Le harcèlement moral au
travail est la conséquence d'actes hostiles répétés à l'égard du salarié. Seuls, ces agissements auraient pu paraître insignifiants mais c'est justement leur fréquence qui "casse" l'employé.
La victime est confrontée régulièrement, parfois même quotidiennement, à des comportements, des gestes, des paroles mais aussi des écrits qui peuvent porter atteinte à son intégrité ou à sa dignité. Le harceleur l'humilie devant des témoins, afin de l'isoler et de la montrer comme exemple, au cas où d'autres personnes seraient tentées de suivre le même chemin.

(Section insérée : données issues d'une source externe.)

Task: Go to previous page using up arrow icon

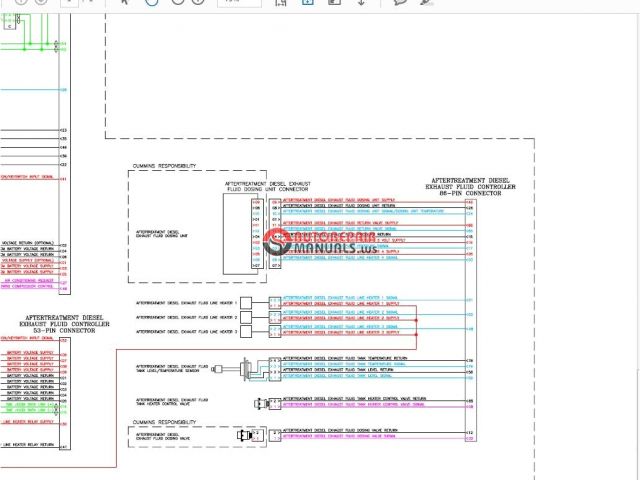Action: pyautogui.click(x=22, y=2)
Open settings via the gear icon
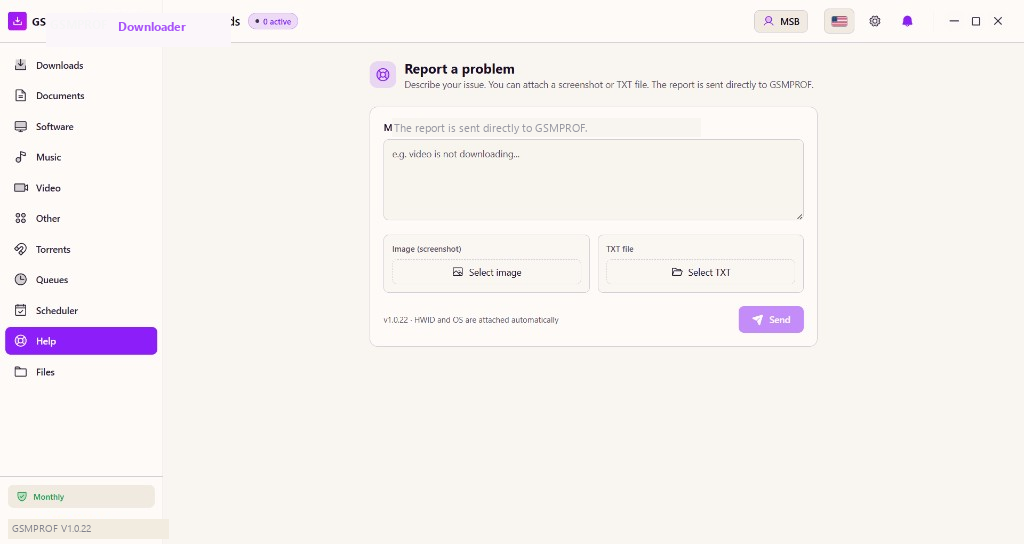The image size is (1024, 544). pos(874,22)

Concrètement, le bourreau exige des résultats inatteignables, rabaisse le salarié devant les autres en l'accusant d'être responsable des échecs de l'équipe, lui donne des ordres contradictoires et fait son maximum pour qu'il commette une faute. La victime essuie alors des remontrances et c'est le cercle vicieux. Par ces faits, le climat social se dégrade, les autres salariés craignant à leur tour d'être la cible du harceleur.
Une crise économique est également un terrain propice pour le harcèlement moral qui devient alors stratégique. Les managers mènent la vie dure aux collaborateurs dont ils souhaitent se débarrasser. Ces derniers subissent affronts, baisse du salaire ou faible augmentation, surcharge de
travail ou placardisation... Les victimes quittent l'entreprise aussi rapidement qu'elles le peuvent, évitant ainsi à celle-ci de procéder à un coûteux plan social.
A noter : au regard de la loi, les sanctions et les licenciements qui résultent de harcèlement moral sont nuls.